Here, the book finds its cruel heartbeat. Richardson shows how Mangione’s act struck a national nerve — how anger over medical costs, denials, and debts spread and deepened into something darker. For millions, Thompson’s death seemed less senseless than symbolic. In fact, millions of young Americans saw the act as justified — a desperate response to a system deaf to their pain.
The book isn’t without its flaws. Richardson’s reliance on the online echo chamber makes the story feel distant and less personal. The book leans heavily on Reddit threads, livestream rants, and anonymous posts, the very places where the loudest and angriest voices rise to the top. It makes for gripping reading, but it overshadows what matters most — the voices of those who actually knew Mangione. Friends, family, mentors, and the few who could expose the man beneath the myth are conspicuously absent. Perhaps they can’t speak, bound by law or loss. Yet without them, the story stumbles, starved of the truth it set out to find.
The Kaczynski parallel, though powerful, occasionally threatens to dominate the narrative. Richardson frames Mangione as the digital heir to the Unabomber’s fury — the prophet reborn with better hair and billboard cheekbones. The comparison lands strongest when he contrasts Kaczynski’s self-imposed solitude with Mangione’s digital confinement. The Montana cabin has become the internet’s wilderness.
What Richardson never quite resolves is how modern despair differs from the old. Kaczynski raged against the machines. Mangione was raised by them, and, in the end, consumed by them. Kaczynski’s solitude came from the woods, Mangione’s from the web. One fled the insanity of the age, the other was formed by it — fed, followed, and finally undone by the very feed that sustained him.
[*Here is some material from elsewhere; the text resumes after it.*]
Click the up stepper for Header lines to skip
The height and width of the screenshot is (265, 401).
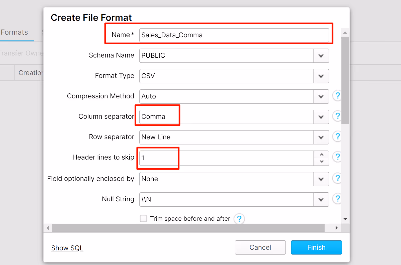(x=321, y=155)
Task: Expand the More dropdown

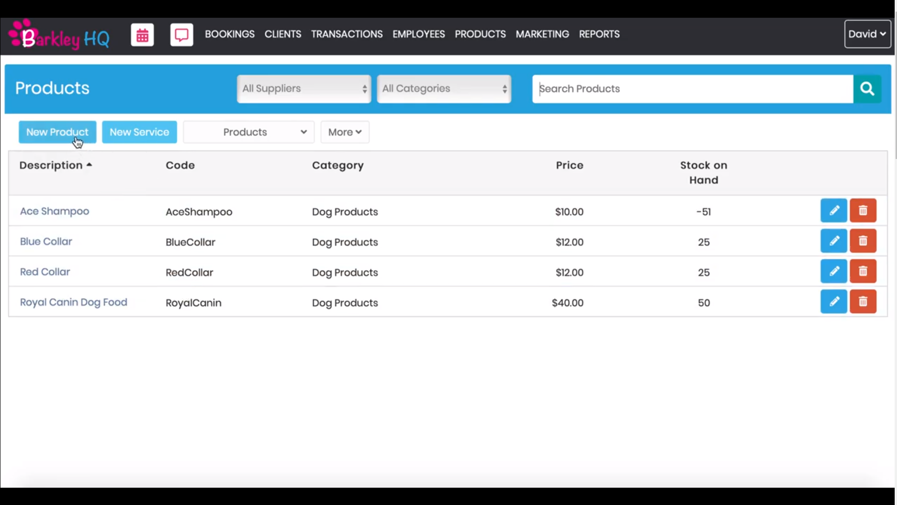Action: (345, 132)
Where Luigi truly shines is in connecting one man’s despair to America’s crisis of care. Richardson paints a jarring portrait of a nation where healing has become a hustle, where hospitals bill the dying, and insurers deny the living. When compassion is extortionately priced and sold, rebellion begins to look like reason.
Richardson shows how Mangione’s mugshot became iconography, his manifesto fragments became memes, and his crime a kind of collective confession. What he calls “the energy of a culture changing” feels instead like a culture cannibalizing itself — especially now, as the more radical fringes of the left arm themselves and enforce their own gospel of good and evil.
The question Richardson leaves us with is larger than guilt or innocence. What happens when vengeance feels like virtue? When a man’s descent into violence mirrors the public’s descent into voyeurism? Luigi offers no comfort and little closure. But it captures the mood of a civilization losing faith in peaceful reform, where every moral failure feels one outrage away from explosion.